Arka planda
#Felsefe Notları - 6
Doğa bizi hiçbir kusura eğilimli yaratmamıştır. Çünkü doğa insanları tertemiz, özgür yaratmıştır. Bizim hırsımızı uyandıracak hiçbir şeyi açıkta koymamıştır. Altını, gümüşü, uğrunda çiğnendiğimiz, ezildiğimiz her şeyi ayaklarımızın altına atmış; onları çiğneyelim, üstlerine basalım diye.
Yüzümüzü de göğe yükseltmiş çünkü doğa, göz kamaştıran, hayran olunacak eserlerini başımızı kaldırıp görmemizi istemiş: Yıldızların doğuşunu, batışını ve hızla dönen uzayı; gündüz yeryüzünün, gece göğün görüntülerinin perde perde açmasını; yıldızların bütün uzayla karşılaştırınca yavaş, ne büyük mesafeyi hiç durmadan hızla aşıp durdukları düşünülürse de çok hızlı gidişlerini, karşı karşıya geldikleri zaman Güneş ve Ay'ın tutulmalarını; ister bir düzen içinde olup bitsin, isterse birdenbire yaratılan nedenlerle patlayıversin birçok şaşılmaya değer olayı; geceleyin yıldız kaymalarını, genişleyen gökte patlamadan, hiç gürültü çıkarmadan çakan şimşekleri, sütunlar, direkler gibi alevlerin yarattığı nice değişik şekilleri görelim istemiş.

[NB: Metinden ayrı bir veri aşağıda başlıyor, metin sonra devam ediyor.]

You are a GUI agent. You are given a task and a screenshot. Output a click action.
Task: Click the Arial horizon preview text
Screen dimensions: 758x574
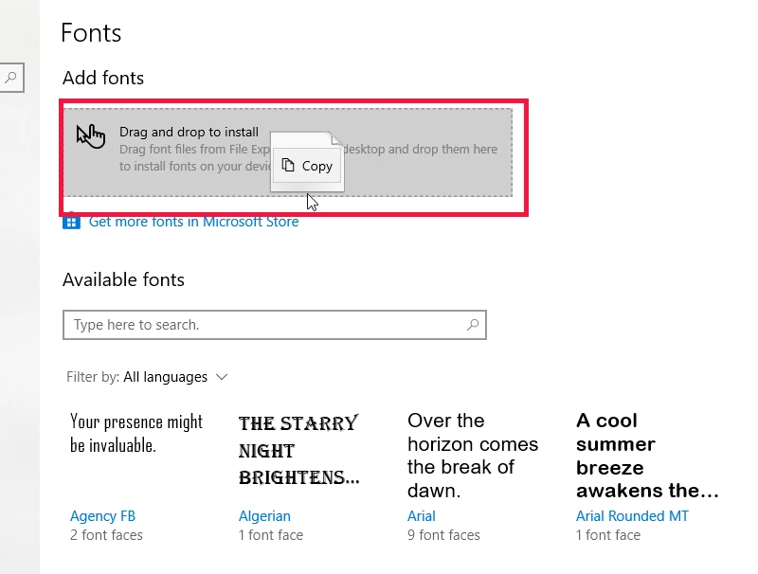point(473,456)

Doğa başımızın üstünde dönüp duracak olanları işte böyle düzenledi. Ama altını, gümüşü ve -bunların uğrunda hiçbir zaman huzur bulamadığımız- demiri bize güvenmesinde bir sakınca varmış gibi yere gömdü. Uğruna savaştığımız bu madenleri topraktan çıkaran biziz, kendimize gelecek tehlikelerin nedenlerini, araçlarını, toprağın altına yayılmış ağırlıklarını biz kazıp çıkardık, onları başımıza felaket getirsin diye kaderin eline biz teslim ettik. Toprağın en derinlerinde yatan şeylere en büyük değeri vermekten utanmadık.